▶ Brief 1
In the records below, copy out the lines beginning with the line that contains "The height and" and ending after the line that contains "Looking at the screenshot, I should pos(34,249).".

[begin Text passage]

Tail-calling

You can skip this first and second paragraph if you just want to get
to the description, the 'real' question I want is the bottom most
paragraph and may still make enough sense to read without reading
everything else, but there are a few other hidden questions and
opinions being asked in the rest of it.

In this little scripting language I am making is basically going to be
a C with Actors (like how C++ started out essentially as C with
Classes). Just as C++ is not a 'real' OO style (little tid-bit, the
person who originally coined object-oriented programming was actually
talking about something like the Actor-oriented programming, but I am
using common terms here), but it is 'enough' to make things useful, I
am going to put in just enough Actor type stuff to make it useful,
while trying to retain as much speed as possible. For the sake of the
Actor model I need to strip out a lot of standard C constructs (no
more mutable globals for example) so I am basically just keeping the C
syntax (I may still allow mutable globals, just may trust the coder to
'do-the-right-thing', and otherwise give plenty of warnings to scare
away the newbies). The purpose of this little scripting language is
to do a lot of math processing (and other light-weight event handling
and such), but it needs to scale, not just to multiple cores, but
multiple computers. I already have a back-end written in C++ for this
that I use for C++ apps (with a ton of scaffolding, the purpose of
this little language is to get rid of the ugly scaffolding and make it
into something pleasant to write, while allowing other users of my app
to code for it as well) as well as a design structure of how the
system will work, so the 'hard' part is pretty done, now it is time
for the tedious part.

On the level of the language, not the implementation, I plan on having
two types of functions in this app, one will function like normal C
function, return, arguments, etc., nothing special, the second type
will basically have no return value (when it returns it 'ends', will
be cleared up shortly, however tasklet calls later on the stack can
return values, but the 'main' tasklet function, the one that when it
returns the tasklet dies, it cannot have a return value). There will
be a couple built-in functions in the language (most likely only 3,
the rest will be built from those inside the language itself, these 3
will hereafter be referred to as switching functions) that will be
capable of 'suspending' a (using Stackless Python terminology here)
tasklet and switching to something else. A tasklet will be created by
an explicit call, passing in the function that will run the tasklet.

Internally normal functions will be as normal, nothing special. The
tasklet style functions are unique, basically a function will be a
tasklet capable function if it has one of those switching functions
anywhere down in its calling queue. Normal functions cannot call
tasklet functions, but tasklet function can call normal function.

A switch occurs when an explicit switching call is made, or the
bottom-most tasklet function on the tasklet stack returns. When a
switch occurs, one of two things will happen depending on the what the
scheduler that it is assigned to wants to do, it will either (at the
llvm level) return, or it will tail-call another tasklet function,
which at the llvm level means calling the function of a tasklet that
is defined to be the continuation function.

[end Text passage]
[begin Material provided]

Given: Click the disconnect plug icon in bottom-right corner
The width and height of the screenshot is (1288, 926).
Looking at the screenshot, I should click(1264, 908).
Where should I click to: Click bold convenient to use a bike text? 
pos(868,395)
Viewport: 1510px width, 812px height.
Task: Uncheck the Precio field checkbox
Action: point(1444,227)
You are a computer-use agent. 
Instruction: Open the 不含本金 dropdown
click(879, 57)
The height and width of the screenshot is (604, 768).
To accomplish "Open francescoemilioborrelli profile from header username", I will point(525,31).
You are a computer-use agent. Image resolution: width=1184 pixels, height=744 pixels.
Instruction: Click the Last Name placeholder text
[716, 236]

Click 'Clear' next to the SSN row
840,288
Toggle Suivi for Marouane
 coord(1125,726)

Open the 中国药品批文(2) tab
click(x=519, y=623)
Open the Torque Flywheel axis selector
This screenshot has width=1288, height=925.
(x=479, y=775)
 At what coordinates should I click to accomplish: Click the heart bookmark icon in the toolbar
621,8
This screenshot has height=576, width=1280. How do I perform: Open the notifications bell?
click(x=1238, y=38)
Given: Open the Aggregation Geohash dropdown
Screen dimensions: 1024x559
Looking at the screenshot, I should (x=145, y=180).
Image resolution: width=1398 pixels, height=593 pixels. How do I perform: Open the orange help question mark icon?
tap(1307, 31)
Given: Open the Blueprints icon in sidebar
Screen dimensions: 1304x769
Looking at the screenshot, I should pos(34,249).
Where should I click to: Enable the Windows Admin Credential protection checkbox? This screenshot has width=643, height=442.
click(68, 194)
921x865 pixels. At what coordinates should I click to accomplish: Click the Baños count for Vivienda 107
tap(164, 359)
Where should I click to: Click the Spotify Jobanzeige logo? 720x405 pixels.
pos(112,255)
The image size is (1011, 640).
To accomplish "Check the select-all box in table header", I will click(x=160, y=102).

[end Material provided]

▶ Brief 2
Answer these from the tail-calling post:
(a) What does the author say the scripting language is basically going to be?
(b) How many built-in switching functions will the language most likely have?
(c) Which two events cause a switch to occur?

▶ Task response 1
The height and width of the screenshot is (604, 768).
To accomplish "Open francescoemilioborrelli profile from header username", I will point(525,31).
You are a computer-use agent. Image resolution: width=1184 pixels, height=744 pixels.
Instruction: Click the Last Name placeholder text
[716, 236]

Click 'Clear' next to the SSN row
840,288
Toggle Suivi for Marouane
 coord(1125,726)

Open the 中国药品批文(2) tab
click(x=519, y=623)
Open the Torque Flywheel axis selector
This screenshot has width=1288, height=925.
(x=479, y=775)
 At what coordinates should I click to accomplish: Click the heart bookmark icon in the toolbar
621,8
This screenshot has height=576, width=1280. How do I perform: Open the notifications bell?
click(x=1238, y=38)
Given: Open the Aggregation Geohash dropdown
Screen dimensions: 1024x559
Looking at the screenshot, I should (x=145, y=180).
Image resolution: width=1398 pixels, height=593 pixels. How do I perform: Open the orange help question mark icon?
tap(1307, 31)
Given: Open the Blueprints icon in sidebar
Screen dimensions: 1304x769
Looking at the screenshot, I should pos(34,249).

▶ Task response 2
(a) A C with Actors.
(b) Three.
(c) An explicit switching call is made, or the bottom-most tasklet function on the tasklet stack returns.